▶ [Task item]: Starting from the first line below, count every line holding the word "agent", then state the total alone.

──────── Data shown

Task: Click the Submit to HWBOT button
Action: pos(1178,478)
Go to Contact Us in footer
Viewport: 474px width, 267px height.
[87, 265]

────────────────
──────── Data shown

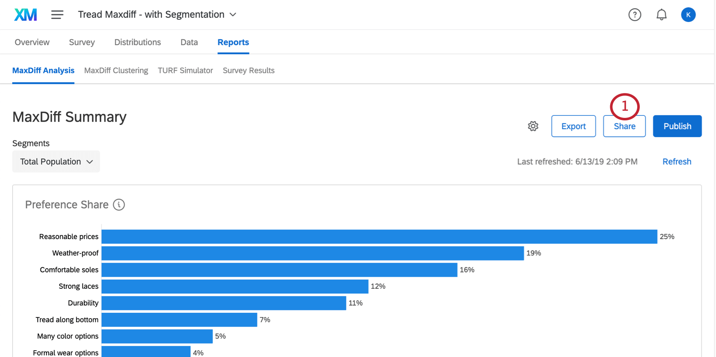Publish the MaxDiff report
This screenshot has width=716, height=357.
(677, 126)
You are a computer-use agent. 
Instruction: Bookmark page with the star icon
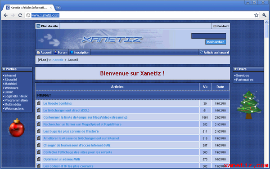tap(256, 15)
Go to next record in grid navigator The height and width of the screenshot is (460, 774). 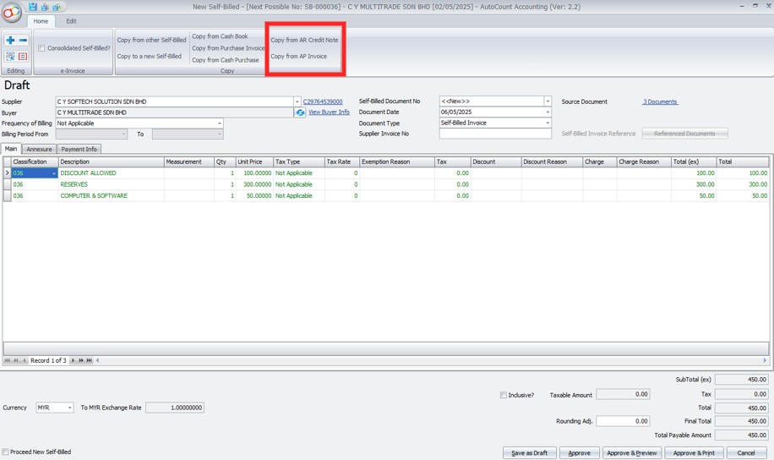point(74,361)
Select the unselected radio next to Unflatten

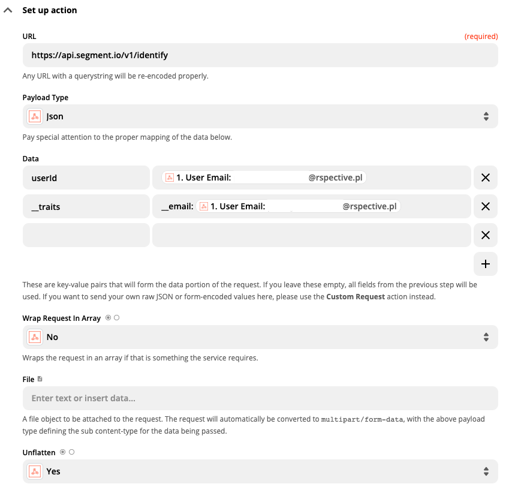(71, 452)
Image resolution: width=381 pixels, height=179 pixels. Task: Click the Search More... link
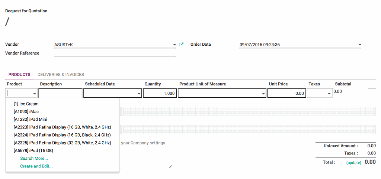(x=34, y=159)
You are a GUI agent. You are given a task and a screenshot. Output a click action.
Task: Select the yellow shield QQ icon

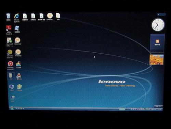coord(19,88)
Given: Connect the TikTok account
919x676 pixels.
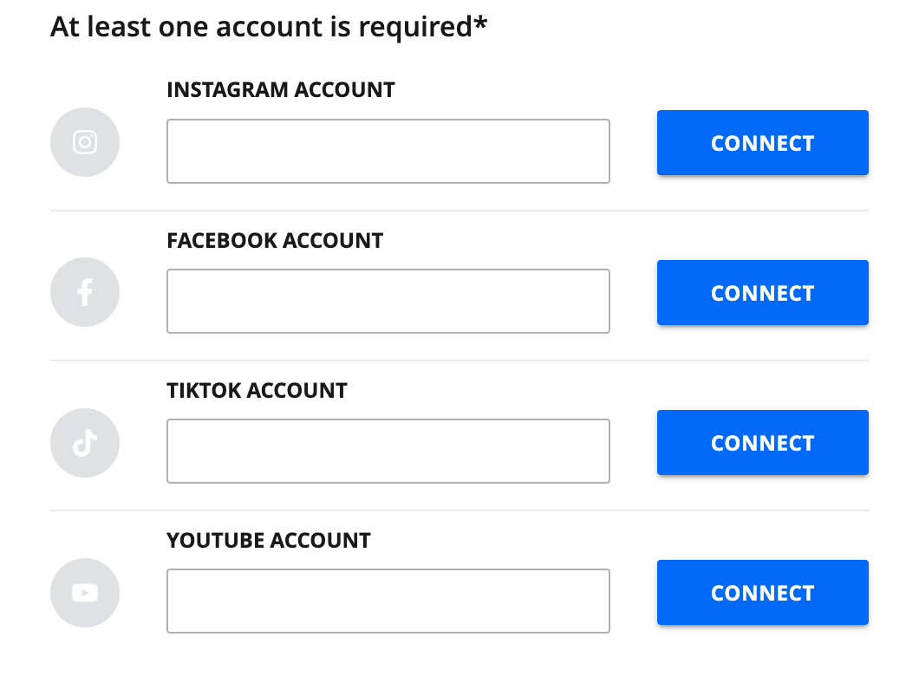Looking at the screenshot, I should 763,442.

────────────────

▶ [Solution to this task]: 2